Le plus étrange, cependant, arrive presque tout de suite après cette initiation à l’écriture par l’écriture. C’est Flipper, 1973, entrepris dès le succès d’Écoute le chant du vent. Car la maturation de l’auteur a été si rapide que son second opus, parfaitement maîtrisé de bout en bout, est déjà du Murakami sans concession, excellent, typique. Reconnaissable immédiatement par l’amateur, donc absolument dépourvu d’événements qui pourraient être intéressants dans le monde réel et décrits par un narrateur réaliste. Le monde réel, pour Murakami, son narrateur et son lecteur, c’est Tôkyô, la mégapole effrayante mais aussi bien paisible, où des millions de braves gens ordinaires, des salary men, travaillent obstinément à de petits boulots routiniers, leur énergie mobilisée en vue de ne pas s’effondrer sur place, rongés par l’ennui de vivre et le désespoir.

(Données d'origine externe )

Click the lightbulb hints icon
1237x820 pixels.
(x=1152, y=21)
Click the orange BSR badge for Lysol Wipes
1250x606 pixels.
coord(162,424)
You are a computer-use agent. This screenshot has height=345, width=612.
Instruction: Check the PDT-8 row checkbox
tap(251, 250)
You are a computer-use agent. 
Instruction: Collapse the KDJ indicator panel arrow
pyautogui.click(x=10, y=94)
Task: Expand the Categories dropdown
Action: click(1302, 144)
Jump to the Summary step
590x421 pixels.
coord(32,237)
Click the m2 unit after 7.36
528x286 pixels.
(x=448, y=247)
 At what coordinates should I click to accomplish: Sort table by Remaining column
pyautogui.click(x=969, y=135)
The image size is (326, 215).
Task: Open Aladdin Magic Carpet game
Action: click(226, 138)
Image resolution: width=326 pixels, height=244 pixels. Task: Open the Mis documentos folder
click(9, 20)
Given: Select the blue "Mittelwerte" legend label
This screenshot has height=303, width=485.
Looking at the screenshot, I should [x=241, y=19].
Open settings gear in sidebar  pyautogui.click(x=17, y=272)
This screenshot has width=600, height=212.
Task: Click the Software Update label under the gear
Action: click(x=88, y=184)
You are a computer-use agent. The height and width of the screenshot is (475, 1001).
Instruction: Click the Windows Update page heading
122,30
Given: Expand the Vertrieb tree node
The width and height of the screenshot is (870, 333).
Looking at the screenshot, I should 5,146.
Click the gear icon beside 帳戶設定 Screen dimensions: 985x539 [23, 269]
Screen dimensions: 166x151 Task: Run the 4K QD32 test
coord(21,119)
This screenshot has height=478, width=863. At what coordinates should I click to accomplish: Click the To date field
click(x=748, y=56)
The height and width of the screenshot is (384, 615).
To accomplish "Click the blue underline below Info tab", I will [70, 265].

Pourtant, certains intellectuels marginaux y subsistent aussi, échappant à la permanente tentation du suicide par engloutissement conscient sinon volontaire dans le néant des existences toutes faites (le Rat, qu’on retrouve ici embarrassé d’un alcoolisme récurrent et d’une maîtresse incolore), ou bien en proie à une série d’hallucinations si prégnantes qu’elles se matérialisent en personnages improbables – un couple de jumelles qui partage la vie quotidienne du narrateur, venu de nulle part et repartant pour nulle part un beau jour – ou en objets monstrueux et cependant amènes – un flipper qui parle, au milieu d’autres flippers muets, tous rangés dans une sorte de hangar souterrain baigné de l’odeur de poules mortes.

Fantasmes, fantastique à portée de main, porosité définitive de l’univers des songes qui ne cesse, comme celui de Nerval mais d’une façon moins tragique que facétieuse, de s’épancher dans la vie réelle insignifiante, a-poétique, que seule l’écriture transmute et rend supportable. Tout Murakami est présent déjà, traversant le monde et son œuvre comme un enfant mélancolique et perpétuel, qu’on retrouvera inchangé dans la nouvelle L’étrange bibliothèque, histoire du cauchemar d’un jeune garçon fasciné et hanté par les livres. Elle vient de paraître chez le même éditeur, accompagnée des très belles illustrations pseudo-réalistes de l’Allemande Kat Menschik, et manifeste au mieux la persistance de l’esprit d’enfance en l’âme mélancolique du plus japonais des auteurs japonais actuels, en dépit d’un background occidental revendiqué dès l’origine.